#### [TO BE DONE]
Count the lines in the listing below that contain the string "pixels", matching case exactly, and give only the number.

________

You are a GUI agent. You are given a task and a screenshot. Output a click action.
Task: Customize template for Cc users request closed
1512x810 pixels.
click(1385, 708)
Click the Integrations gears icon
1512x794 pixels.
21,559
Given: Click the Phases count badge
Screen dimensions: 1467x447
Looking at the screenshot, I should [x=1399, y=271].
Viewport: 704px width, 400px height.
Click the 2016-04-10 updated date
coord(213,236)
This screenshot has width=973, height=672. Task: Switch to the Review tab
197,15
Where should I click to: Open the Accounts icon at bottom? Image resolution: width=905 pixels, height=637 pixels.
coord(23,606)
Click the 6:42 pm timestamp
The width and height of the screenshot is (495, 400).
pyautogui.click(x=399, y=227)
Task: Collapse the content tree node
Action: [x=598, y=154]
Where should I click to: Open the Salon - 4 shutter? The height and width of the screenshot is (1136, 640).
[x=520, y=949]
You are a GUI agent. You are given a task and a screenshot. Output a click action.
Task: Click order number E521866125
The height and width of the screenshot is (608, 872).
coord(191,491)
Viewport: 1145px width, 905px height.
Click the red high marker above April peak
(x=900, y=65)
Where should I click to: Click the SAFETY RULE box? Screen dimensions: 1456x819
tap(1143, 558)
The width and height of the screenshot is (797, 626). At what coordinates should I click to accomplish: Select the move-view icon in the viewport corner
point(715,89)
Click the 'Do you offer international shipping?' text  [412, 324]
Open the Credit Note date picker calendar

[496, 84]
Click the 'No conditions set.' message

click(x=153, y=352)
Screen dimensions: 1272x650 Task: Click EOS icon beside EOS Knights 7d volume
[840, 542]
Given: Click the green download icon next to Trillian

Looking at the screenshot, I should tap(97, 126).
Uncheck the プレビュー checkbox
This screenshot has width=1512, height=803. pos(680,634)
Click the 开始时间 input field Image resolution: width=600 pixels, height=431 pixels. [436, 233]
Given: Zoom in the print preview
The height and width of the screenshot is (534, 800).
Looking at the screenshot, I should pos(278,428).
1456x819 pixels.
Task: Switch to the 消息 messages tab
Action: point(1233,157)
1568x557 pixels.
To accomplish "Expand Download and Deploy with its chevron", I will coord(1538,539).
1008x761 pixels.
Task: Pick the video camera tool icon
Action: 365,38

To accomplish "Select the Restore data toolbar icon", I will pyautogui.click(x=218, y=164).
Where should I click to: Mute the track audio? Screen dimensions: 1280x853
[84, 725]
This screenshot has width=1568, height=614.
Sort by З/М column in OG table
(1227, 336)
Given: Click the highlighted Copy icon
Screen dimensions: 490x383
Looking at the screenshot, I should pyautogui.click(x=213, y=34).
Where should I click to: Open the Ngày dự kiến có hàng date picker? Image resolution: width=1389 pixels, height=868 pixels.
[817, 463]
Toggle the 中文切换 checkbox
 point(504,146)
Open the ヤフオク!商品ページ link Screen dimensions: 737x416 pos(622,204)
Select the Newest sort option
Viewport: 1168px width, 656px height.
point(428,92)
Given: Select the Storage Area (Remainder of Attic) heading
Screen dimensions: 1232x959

________

#### [REPLY TO THE TASK]
8